*Directions:*
A. According to the Fannie Hurst article, who starred in the 1946 film Humoresque?
B. Print the part of the Fannie Hurst article between "Although her novels, including" and "starring Frank Sinatra.", inclusive.
C. Write the next part of the Fannie Hurst article, picking up after its last sentence.
═══ Source passage
Fannie Hurst

Fannie Hurst

Fannie Hurst in 1932. Photograph by
Carl Van Vechten.
Born October 19, 1885
Hamilton, Ohio
Died February 23, 1968
New York City, NY
Occupation novelist
Nationality American
Notable works Back Street, Imitation of Life
Spouse Jacques S. Danielson

Fannie Hurst (October 19, 1885, February 23, 1968)[1] was an American novelist whose works were highly popular during the post-World War I era. Her work combined sentimental, romantic themes with social issues of the day, such as women's rights and race relations. She was one of the most widely read woman authors of the 20th century, and for a time in the 1920s was was one of the highest-paid American writers, along with Booth Tarkington. Hurst also supported or was actively involved in a number of social causes, including women's rights, African American rights, and New Deal politics.[2]

Although her novels, including Lummox (1923), Back Street (1931), and Imitation of Life (1933), lost popularity over time and as of the 2000s were mostly out of print, they were bestsellers when first published and were translated into many languages. Hurst is now best known for the film adaptations of her works, including Imitation of Life (1959) starring Lana Turner, Humoresque (1946) starring Joan Crawford, and Young at Heart (1954) starring Frank Sinatra.
══════
═══ Given information
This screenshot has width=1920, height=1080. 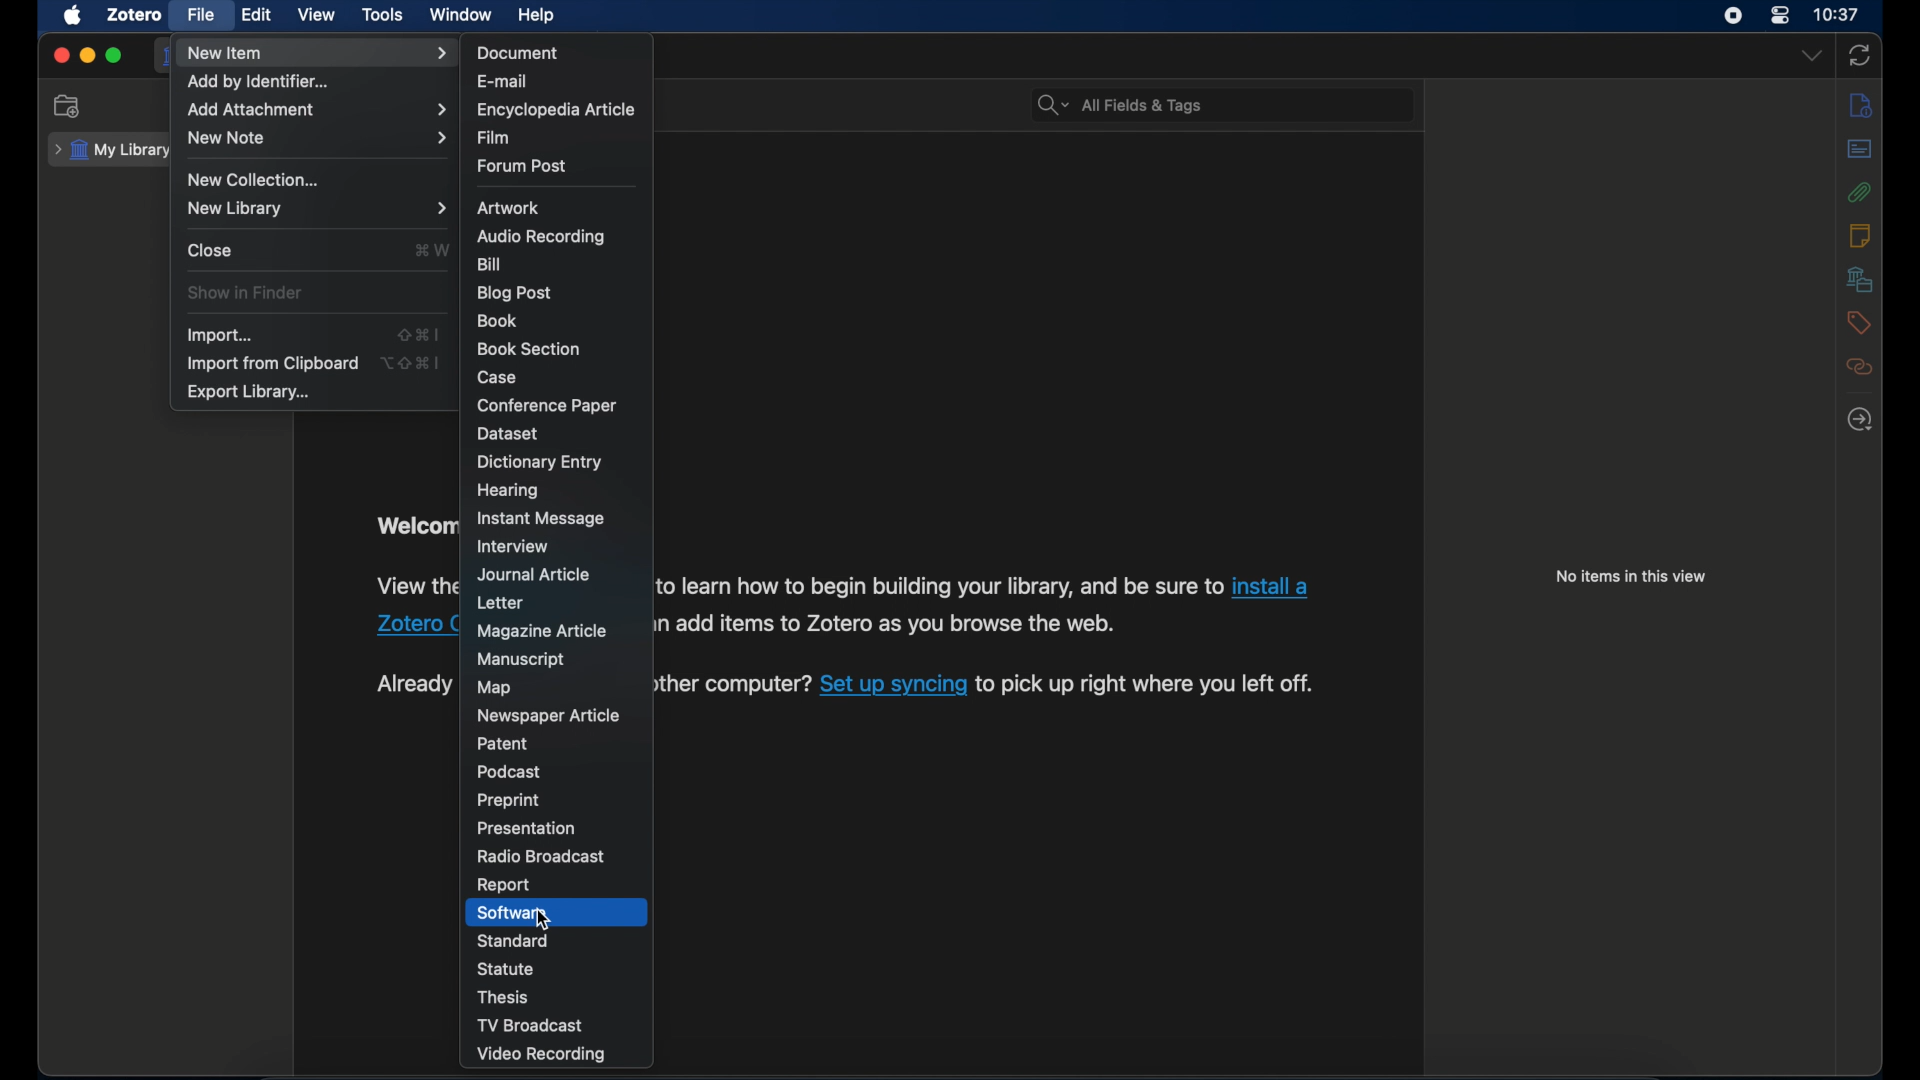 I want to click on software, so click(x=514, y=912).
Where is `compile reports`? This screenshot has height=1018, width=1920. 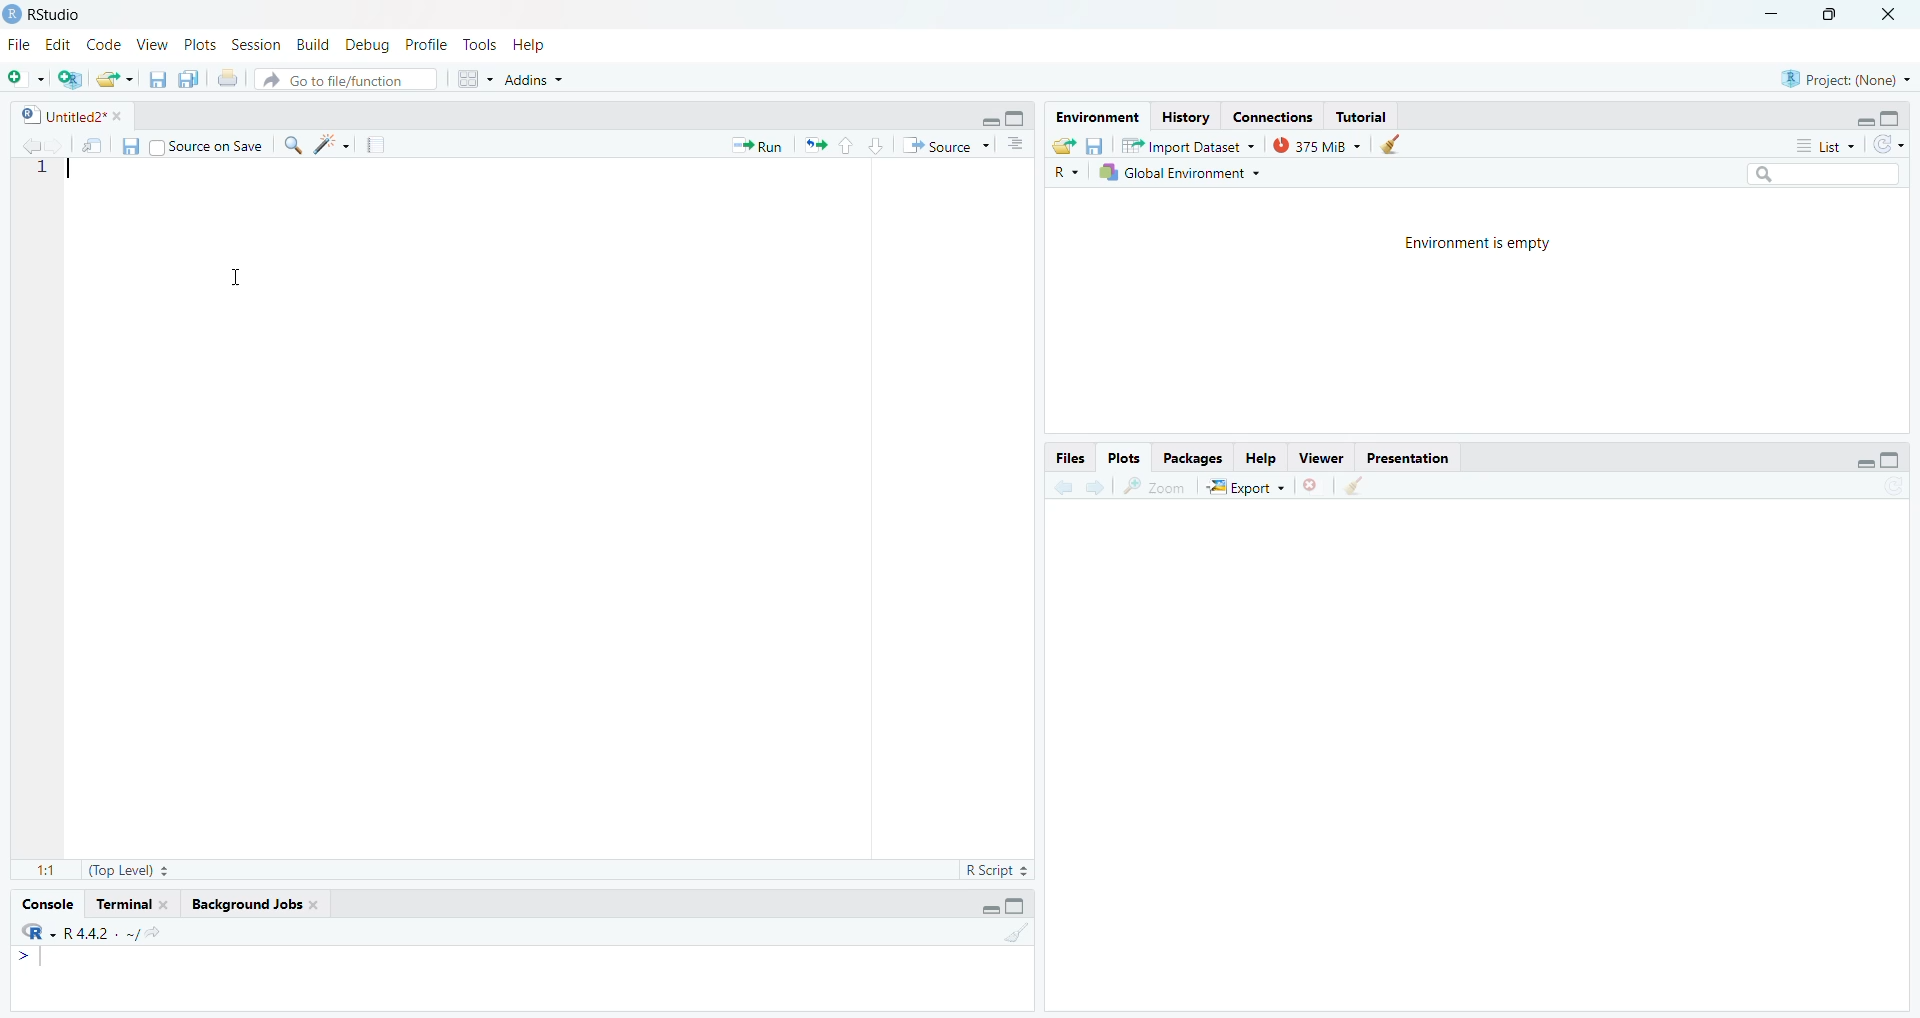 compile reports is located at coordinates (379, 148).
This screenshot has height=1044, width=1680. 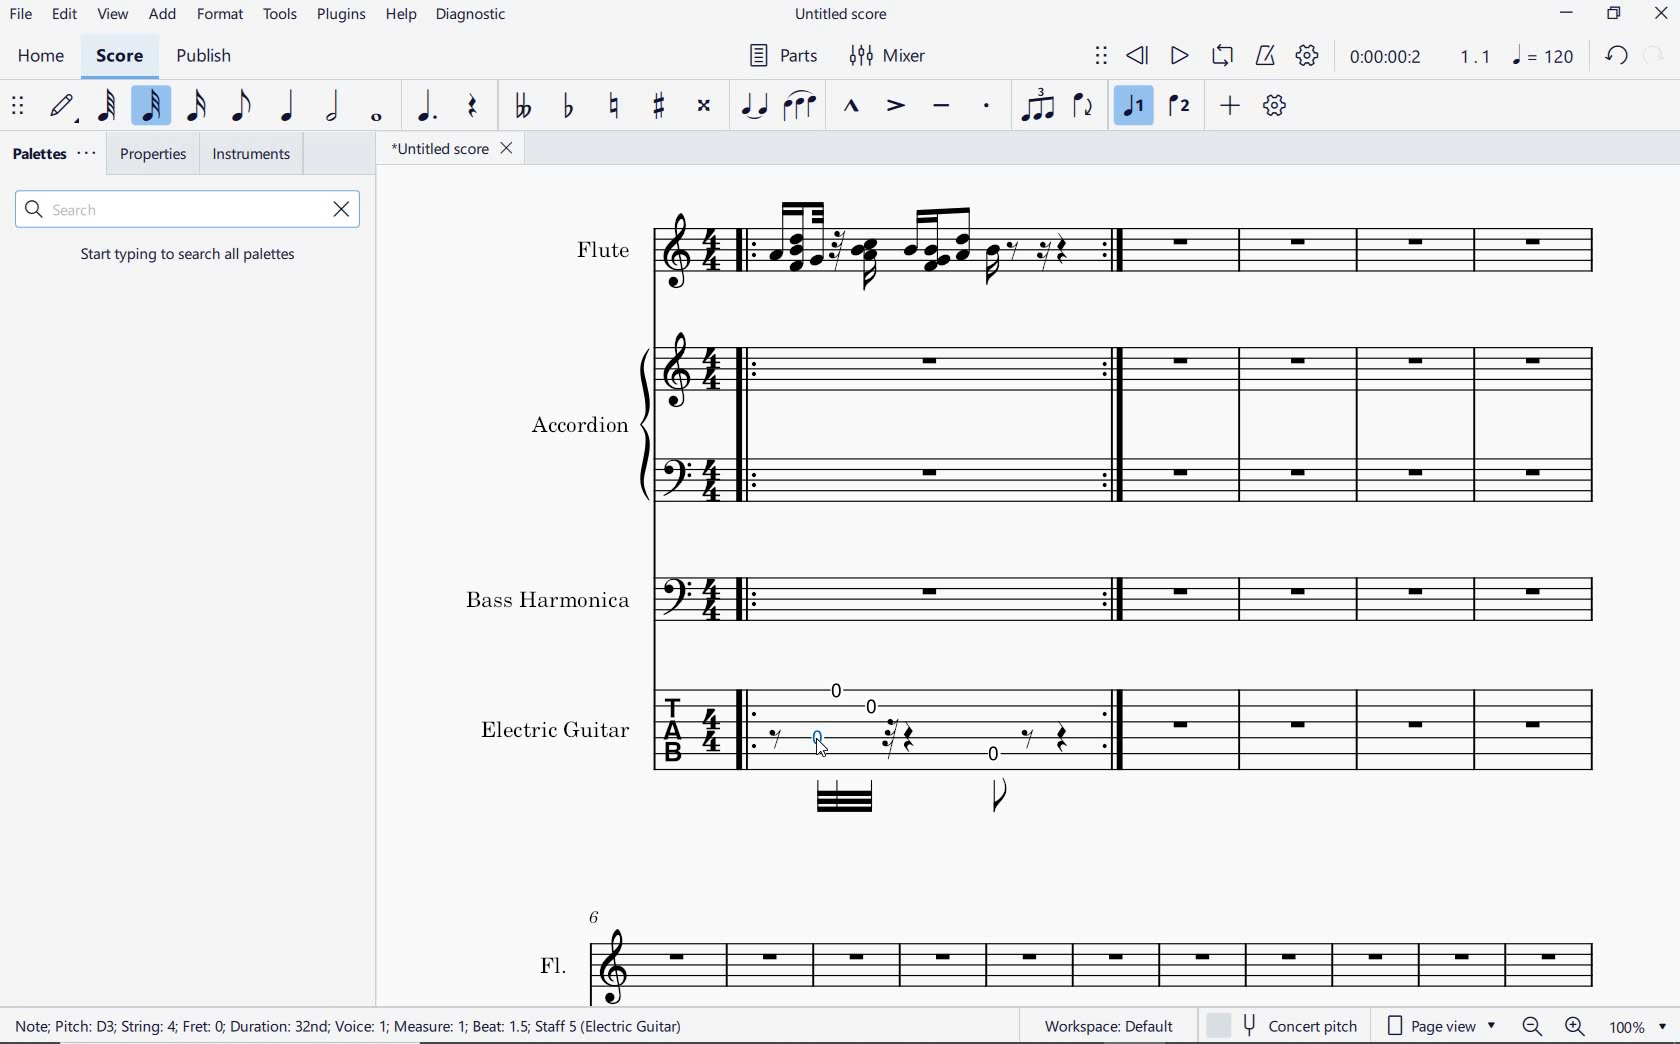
══════
*Answers for this exercise:*
A. Joan Crawford

B.
Although her novels, including Lummox (1923), Back Street (1931), and Imitation of Life (1933), lost popularity over time and as of the 2000s were mostly out of print, they were bestsellers when first published and were translated into many languages. Hurst is now best known for the film adaptations of her works, including Imitation of Life (1959) starring Lana Turner, Humoresque (1946) starring Joan Crawford, and Young at Heart (1954) starring Frank Sinatra.

C.
Early life

Hurst was born in Hamilton, Ohio, to shoe factory owner Samuel Hurst and his wife Rose (neé Koppel), and was the only surviving child of her family. Her parents were assimilated Jewish emigrants from Bavaria. She grew up in St. Louis, Missouri, where she attended Washington University and graduated in 1909. In her autobiography, she portrayed her family as comfortably middle-class, except for a two-year stint in a boarding house necessitated by a sudden financial downturn, which sparked her initial interest in the plight of the poor. However, this has been challenged by later researchers, including her biographer Brooke Kroeger and literary historian Susan Koppelman. According to Koppelman, while Fannie Hurst was growing up, her father changed businesses four times, never achieved much financial success, and failed in business at least once, and the Hurst family lived at eleven different addresses — all of them boarding houses — before Fannie Hurst turned 16. Kroeger wrote that while Samuel and Rose Hurst did eventually move to a house in a fashionable section of St. Louis, this did not occur until Fannie Hurst's third year of college, rather than during her childhood.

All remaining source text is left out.